EXERCISE - Using the listing below, return every line that includes "agent".

INFORMATION SHOWN Start Marker

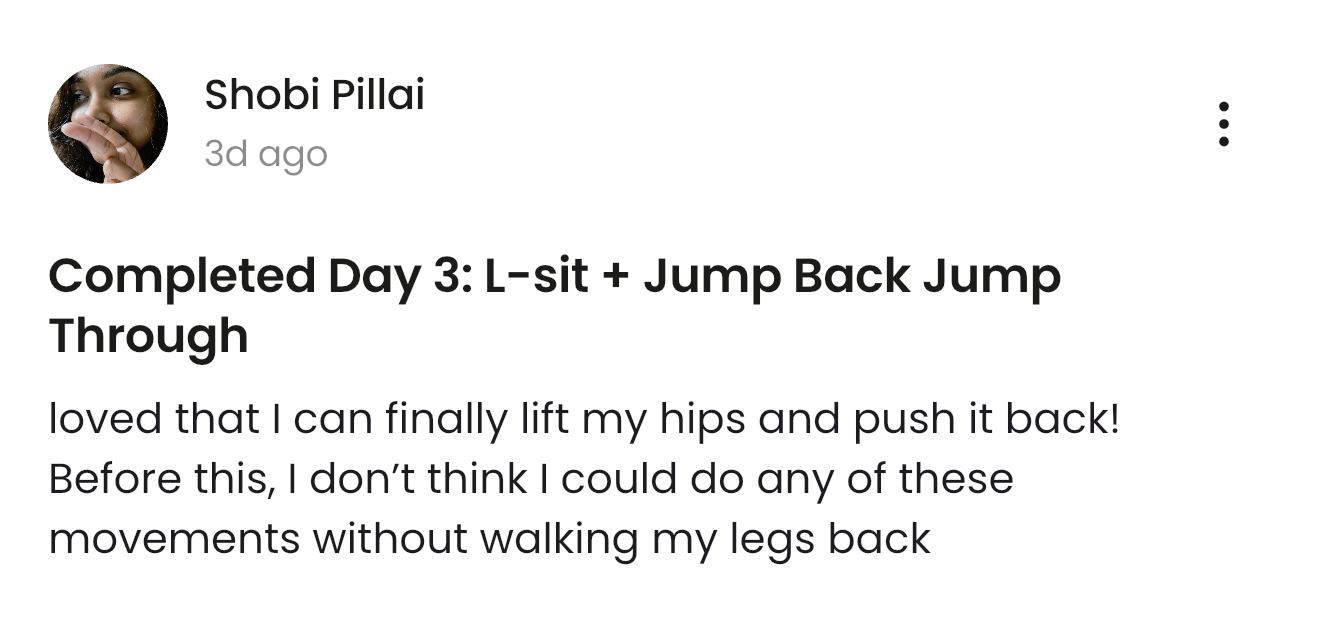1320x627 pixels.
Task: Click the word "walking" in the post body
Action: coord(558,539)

INFORMATION SHOWN End Marker
INFORMATION SHOWN Start Marker

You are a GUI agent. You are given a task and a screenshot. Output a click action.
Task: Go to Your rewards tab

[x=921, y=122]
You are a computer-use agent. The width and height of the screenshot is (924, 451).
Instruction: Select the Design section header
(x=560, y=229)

INFORMATION SHOWN End Marker

ANSWER SPACE -
You are a GUI agent. You are given a task and a screenshot. Output a click action.
You are a computer-use agent. The width and height of the screenshot is (924, 451).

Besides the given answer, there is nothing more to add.